ENDOGENOUS GLUTAMATE INVOLVEMENT IN PULSATILE SECRETION OF GONADOTROPIN-RELEASING-HORMONE - EVIDENCE FROM EFFECT OF GLUTAMINE AND DEVELOPMENTAL-CHANGES

The secretion of GnRH can be stimulated by glutamate (GLU) and GLU agonists, whereas GLU receptor antagonists inhibit GnRH. Using 6-diazo-5-oxo-L-norleucine (DON), an inhibitor of glutaminase, we aimed to study the involvement of endogenous GLU in GnRH secretion through the effects of impaired GLU biosynthesis from its precursor glutamine (GLN). GnRH secretion by hypothalamic explants of male rats, aged 15 and 50 days, was compared, because the frequency of spontaneous GnRH secretory pulses showed a 2-fold increase between those two ages.
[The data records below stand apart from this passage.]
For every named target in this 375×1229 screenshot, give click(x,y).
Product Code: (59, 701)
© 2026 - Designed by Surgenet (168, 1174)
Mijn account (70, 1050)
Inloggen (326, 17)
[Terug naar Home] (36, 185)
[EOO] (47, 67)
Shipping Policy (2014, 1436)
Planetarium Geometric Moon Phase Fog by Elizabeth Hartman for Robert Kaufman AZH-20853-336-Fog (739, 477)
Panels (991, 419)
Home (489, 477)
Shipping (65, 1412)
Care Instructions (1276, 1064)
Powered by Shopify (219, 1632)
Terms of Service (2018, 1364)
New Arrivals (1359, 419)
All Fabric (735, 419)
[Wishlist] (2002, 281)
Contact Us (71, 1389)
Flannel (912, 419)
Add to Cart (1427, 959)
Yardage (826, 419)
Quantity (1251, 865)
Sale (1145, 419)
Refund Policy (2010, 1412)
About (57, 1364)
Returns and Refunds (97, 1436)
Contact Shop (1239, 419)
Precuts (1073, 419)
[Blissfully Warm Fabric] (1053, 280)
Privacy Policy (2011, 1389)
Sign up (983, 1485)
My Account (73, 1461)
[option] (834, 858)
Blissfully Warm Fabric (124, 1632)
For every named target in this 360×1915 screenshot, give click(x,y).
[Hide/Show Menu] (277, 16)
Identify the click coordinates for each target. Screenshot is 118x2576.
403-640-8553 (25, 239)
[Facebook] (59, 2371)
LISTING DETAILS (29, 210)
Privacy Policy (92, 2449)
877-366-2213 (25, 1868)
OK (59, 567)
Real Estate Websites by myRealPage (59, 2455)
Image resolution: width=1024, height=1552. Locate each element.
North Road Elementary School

Using explants of 50-day-old rats, GLN elicited GnRH secretion in a similar dose-related manner as GLU. DON prevented GLN-evoked secretion of GnRH, whereas the effect of GLU was not altered. DON also markedly inhibited spontaneous pulsatile secretion of GnRH and the secretory response to veratridine, a Na+ channel opener. The inhibitory effect of DON on veratridine-evoked secretion of GnRH was directly related to the duration of exposure to DON and the frequency of GnRH secretory episodes. Using explants of 15-day-old rats, GLN could elicit GnRH release, although this response was lower than GLU-evoked secretion of GnRH. The DON concentrations required for inhibition of veratridine-evoked secretion of GnRH were lower at 15 days than at 50 days. These data indicate that 1) GLU biosynthesis from GLN is a prerequisite to the physiological mechanism of pulsatile GnRH secretion; and 2) inhibition of veratridine- or GLN-induced secretion of GnRH requires higher DON concentrations after the onset of puberty than before. This suggests that glutaminase, the enzyme controlling GLU biosynthesis from GLN, shows increased activity after the onset of puberty when the frequency of pulsatile GnRH secretion is increased as well.